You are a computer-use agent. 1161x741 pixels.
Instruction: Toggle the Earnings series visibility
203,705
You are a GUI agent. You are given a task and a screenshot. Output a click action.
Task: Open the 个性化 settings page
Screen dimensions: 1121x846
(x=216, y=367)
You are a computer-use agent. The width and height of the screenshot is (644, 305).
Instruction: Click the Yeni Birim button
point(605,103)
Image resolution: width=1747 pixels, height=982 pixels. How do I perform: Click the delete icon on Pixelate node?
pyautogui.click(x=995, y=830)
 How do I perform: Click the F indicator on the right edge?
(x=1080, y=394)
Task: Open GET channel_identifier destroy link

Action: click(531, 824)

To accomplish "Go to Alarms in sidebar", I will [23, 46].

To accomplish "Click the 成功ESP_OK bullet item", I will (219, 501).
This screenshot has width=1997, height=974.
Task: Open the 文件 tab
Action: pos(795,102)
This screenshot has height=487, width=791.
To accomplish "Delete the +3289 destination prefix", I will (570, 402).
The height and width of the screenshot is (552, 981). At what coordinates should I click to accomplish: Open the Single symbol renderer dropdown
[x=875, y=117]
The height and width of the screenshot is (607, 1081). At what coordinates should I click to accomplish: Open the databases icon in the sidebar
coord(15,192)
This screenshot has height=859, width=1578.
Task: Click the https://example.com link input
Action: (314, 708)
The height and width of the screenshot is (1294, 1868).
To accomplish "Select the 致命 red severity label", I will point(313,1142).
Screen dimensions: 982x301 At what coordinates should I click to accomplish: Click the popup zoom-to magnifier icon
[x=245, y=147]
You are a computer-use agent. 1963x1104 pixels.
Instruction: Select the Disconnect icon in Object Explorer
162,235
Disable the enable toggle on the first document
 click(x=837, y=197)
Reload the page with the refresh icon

EXERCISE INSTRUCTIONS: Repeat the whole listing above without any change.

PROBLEM SOLUTION:
You are a computer-use agent. 1161x741 pixels.
Instruction: Toggle the Earnings series visibility
203,705
You are a GUI agent. You are given a task and a screenshot. Output a click action.
Task: Open the 个性化 settings page
Screen dimensions: 1121x846
(x=216, y=367)
You are a computer-use agent. The width and height of the screenshot is (644, 305).
Instruction: Click the Yeni Birim button
point(605,103)
Image resolution: width=1747 pixels, height=982 pixels. How do I perform: Click the delete icon on Pixelate node?
pyautogui.click(x=995, y=830)
 How do I perform: Click the F indicator on the right edge?
(x=1080, y=394)
Task: Open GET channel_identifier destroy link

Action: click(531, 824)

To accomplish "Go to Alarms in sidebar", I will [23, 46].

To accomplish "Click the 成功ESP_OK bullet item", I will (219, 501).
This screenshot has width=1997, height=974.
Task: Open the 文件 tab
Action: pos(795,102)
This screenshot has height=487, width=791.
To accomplish "Delete the +3289 destination prefix", I will (570, 402).
The height and width of the screenshot is (552, 981). At what coordinates should I click to accomplish: Open the Single symbol renderer dropdown
[x=875, y=117]
The height and width of the screenshot is (607, 1081). At what coordinates should I click to accomplish: Open the databases icon in the sidebar
coord(15,192)
This screenshot has height=859, width=1578.
Task: Click the https://example.com link input
Action: (314, 708)
The height and width of the screenshot is (1294, 1868).
To accomplish "Select the 致命 red severity label", I will point(313,1142).
Screen dimensions: 982x301 At what coordinates should I click to accomplish: Click the popup zoom-to magnifier icon
[x=245, y=147]
You are a computer-use agent. 1963x1104 pixels.
Instruction: Select the Disconnect icon in Object Explorer
162,235
Disable the enable toggle on the first document
 click(x=837, y=197)
Reload the page with the refresh icon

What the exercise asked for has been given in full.